My favorite number is seven so it only seemed natural to take a picture next to exit 7 of my sister's school. These photos were all taken after/during picking up my sister from school. Maybe we should name this Babe in the Playground. I've been listening to Marcy Playground all day by the way so don't mind me. The photographer was my long running friend JuanCarlos Gonzalez/Jualez.blogspot.com. This was the first time I ever modeled for something and although it was very awkward to get into it at first it was tons of fun and I guess I got better the longer we were there. Note: I do not intend on pursuing professional modeling.I'm too thick around the hip-thigh area anyway and would feel horrible if I was put in the "plus size" category even though I wear size 4 dresses.

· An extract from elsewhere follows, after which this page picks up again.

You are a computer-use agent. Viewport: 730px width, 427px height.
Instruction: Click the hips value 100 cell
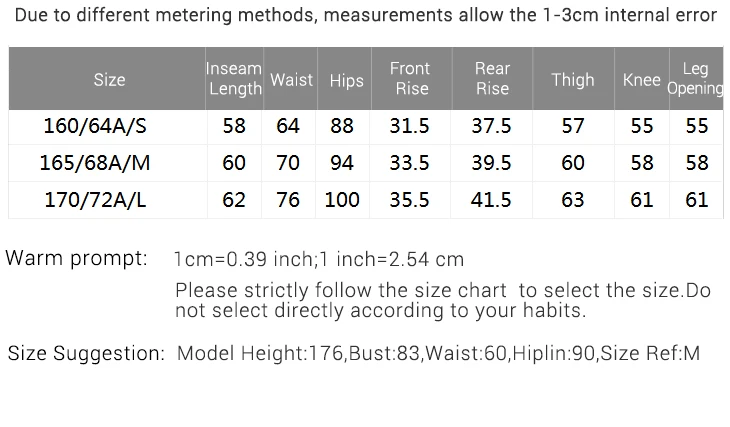[342, 200]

Also during the photos, I guess me talking calmed me down a lot. My mouth is open or I'm smiling because I was ranting about this girl I don't like but will make sure to keep tight lipped on who I was talking about. My paranoia may have receded a bit for me to talk so freely out in the open. Juan is also practicing and creating a portfolio, and he took a beautiful picture before we started that I totally fell in love with. I'm not sure if I'll be in it, but I'm glad I helped out anyway. He thanked me for being so photogenic and for being his model so I feel like I got some good credit there hehe.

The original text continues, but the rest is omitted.